Physician burnout is widely recognized as a challenge not only for physicians, their families, and their colleagues, but also for the US population that depends on access to engaged and effective healthcare providers. The World Health Organization recently defined burnout as
“A syndrome conceptualized as resulting from chronic workplace stress that has not been successfully managed. It is characterized by three dimensions:
1) Feelings of energy depletion or exhaustion.
2) Increased mental distance from one’s job, or feelings of negativism or cynicism related to one’s job.
3) Reduced professional efficacy.
Burn-out refers specifically to phenomena in the occupational context and should not be applied to describe experiences in other areas of life.”
Despite near-universal awareness, the problem is poorly quantified.
Quantifying the prevalence and severity of burnout is inherently difficult. First, burnout is an internal experience that can only be described by the person suffering from it. Second, burnout is a continuum rather than a binary state.

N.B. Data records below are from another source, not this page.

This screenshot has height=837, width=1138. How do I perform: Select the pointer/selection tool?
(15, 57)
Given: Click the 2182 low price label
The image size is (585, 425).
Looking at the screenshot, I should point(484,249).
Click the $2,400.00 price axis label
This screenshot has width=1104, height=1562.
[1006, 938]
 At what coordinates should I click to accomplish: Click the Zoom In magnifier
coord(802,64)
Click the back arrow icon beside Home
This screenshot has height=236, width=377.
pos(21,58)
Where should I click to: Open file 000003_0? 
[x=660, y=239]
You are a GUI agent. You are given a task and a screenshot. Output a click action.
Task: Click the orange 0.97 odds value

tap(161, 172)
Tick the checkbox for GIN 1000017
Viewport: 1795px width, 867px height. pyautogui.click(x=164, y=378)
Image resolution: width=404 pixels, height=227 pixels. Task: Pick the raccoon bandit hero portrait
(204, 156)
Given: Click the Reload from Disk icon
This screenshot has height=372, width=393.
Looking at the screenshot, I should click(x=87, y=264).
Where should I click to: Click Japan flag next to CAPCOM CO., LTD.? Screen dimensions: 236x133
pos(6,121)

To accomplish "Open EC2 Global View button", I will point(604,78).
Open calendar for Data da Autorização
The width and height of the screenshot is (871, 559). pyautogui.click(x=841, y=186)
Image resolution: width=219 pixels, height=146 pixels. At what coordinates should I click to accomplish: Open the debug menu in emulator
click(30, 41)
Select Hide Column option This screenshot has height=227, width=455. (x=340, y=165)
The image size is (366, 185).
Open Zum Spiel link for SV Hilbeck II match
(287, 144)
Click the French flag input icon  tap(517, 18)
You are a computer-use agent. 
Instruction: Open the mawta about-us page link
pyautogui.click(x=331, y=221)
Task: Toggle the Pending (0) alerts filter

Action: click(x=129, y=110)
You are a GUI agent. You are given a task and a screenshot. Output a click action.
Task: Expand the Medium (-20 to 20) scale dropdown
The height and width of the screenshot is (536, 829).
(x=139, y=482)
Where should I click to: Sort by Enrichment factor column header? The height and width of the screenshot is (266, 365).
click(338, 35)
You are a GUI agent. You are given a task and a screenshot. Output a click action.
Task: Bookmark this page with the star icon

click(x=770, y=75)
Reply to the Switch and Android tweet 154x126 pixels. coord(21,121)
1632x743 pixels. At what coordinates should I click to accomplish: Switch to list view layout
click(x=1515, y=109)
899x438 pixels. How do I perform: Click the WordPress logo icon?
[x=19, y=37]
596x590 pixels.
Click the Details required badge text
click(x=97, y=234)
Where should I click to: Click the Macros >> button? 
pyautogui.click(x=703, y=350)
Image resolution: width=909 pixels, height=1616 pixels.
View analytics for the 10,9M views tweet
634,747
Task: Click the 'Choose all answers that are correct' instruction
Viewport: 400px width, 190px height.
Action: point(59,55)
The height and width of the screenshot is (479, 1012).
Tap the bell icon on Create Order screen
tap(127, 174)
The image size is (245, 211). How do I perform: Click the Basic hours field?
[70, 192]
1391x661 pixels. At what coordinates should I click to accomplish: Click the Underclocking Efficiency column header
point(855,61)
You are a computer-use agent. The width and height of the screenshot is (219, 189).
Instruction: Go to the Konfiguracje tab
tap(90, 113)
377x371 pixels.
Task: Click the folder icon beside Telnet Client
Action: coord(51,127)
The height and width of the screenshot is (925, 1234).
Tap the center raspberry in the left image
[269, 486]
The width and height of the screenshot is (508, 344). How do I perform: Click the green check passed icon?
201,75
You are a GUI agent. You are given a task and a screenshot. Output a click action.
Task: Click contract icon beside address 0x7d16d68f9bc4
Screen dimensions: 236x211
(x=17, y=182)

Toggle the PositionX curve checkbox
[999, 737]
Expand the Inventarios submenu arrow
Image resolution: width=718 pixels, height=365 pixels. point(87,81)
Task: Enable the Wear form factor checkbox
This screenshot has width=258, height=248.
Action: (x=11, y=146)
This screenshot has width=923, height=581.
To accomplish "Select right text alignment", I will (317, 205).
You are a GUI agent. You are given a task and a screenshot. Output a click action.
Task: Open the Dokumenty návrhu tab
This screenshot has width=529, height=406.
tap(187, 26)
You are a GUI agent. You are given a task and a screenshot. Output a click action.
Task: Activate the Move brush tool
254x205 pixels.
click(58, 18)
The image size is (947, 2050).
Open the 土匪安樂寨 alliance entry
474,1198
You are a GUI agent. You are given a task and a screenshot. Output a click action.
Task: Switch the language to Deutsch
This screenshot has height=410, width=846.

The Maslach Burnout Inventory (MBI) is the most commonly used measure of physician burnout. The MBI delineates burnout according to three components: emotional exhaustion, depersonalization, and reduced personal accomplishment. However, the cutoff criteria of what constitutes burnout and where to delineate low, medium, or high severity is subjective and varies widely in academic literature.
Other measurement tools have emerged to improve upon the MBI, whether by framing some of the questions negatively or by addressing the high cost of the MBI materials. Alternative approaches include the Copenhagen Burnout Inventory, Oldenberg Burnout Inventory, Patient Health Questionnaire-9 (PHQ-9), Stanford Professional Fulfillment Index, and the Well-Being Index.
The vast array of diagnostic tools and cutoff points can be dizzying, but they all point to the same high-level conclusions:
#1 Burnout affects healthcare providers at higher rates than the overall population
In a 2014 study, approximately 54% of physicians reported at least 1 symptom of burnout, almost twice the rate of the general U.S. working population. Physicians explain that an heavy load of bureaucratic tasks and excessive work hours (especially take-home work) are the primary contributors to emotional exhaustion, depersonalization, and reduced job satisfaction. After all, they “didn’t go to medical school in order to enter data in the EHR.”
#2 Burnout affects primary care providers at higher rates than specialists
In an Archives of Internal Medicine article, researchers noted “substantial differences in burnout were observed by specialty, with the highest rates among physicians at the front line of care access (family medicine, general internal medicine, and emergency medicine).” Confirming this result year in and year out, the annual Medscape survey across 29 specialties consistently places Family Medicine and Internal Medicine in the top 5 for burnout and bottom 5 for happiest at work.
#3 Burnout is reported at higher rates for women than men
Among US physicians, women report burnout at 25% higher rates than men. Researchers note that women may be more likely to admit to psychological problems and seek help than men. Women also disproportionately assume childcare and family responsibilities, increasing the cost of challenges to work-life balance.
Healthcare executives must seek solutions to the root causes of burnout – excessive clerical tasks borne by the provider and the take-home work that results. Without a change, provider turnover will continue to climb and patient access will continue to erode.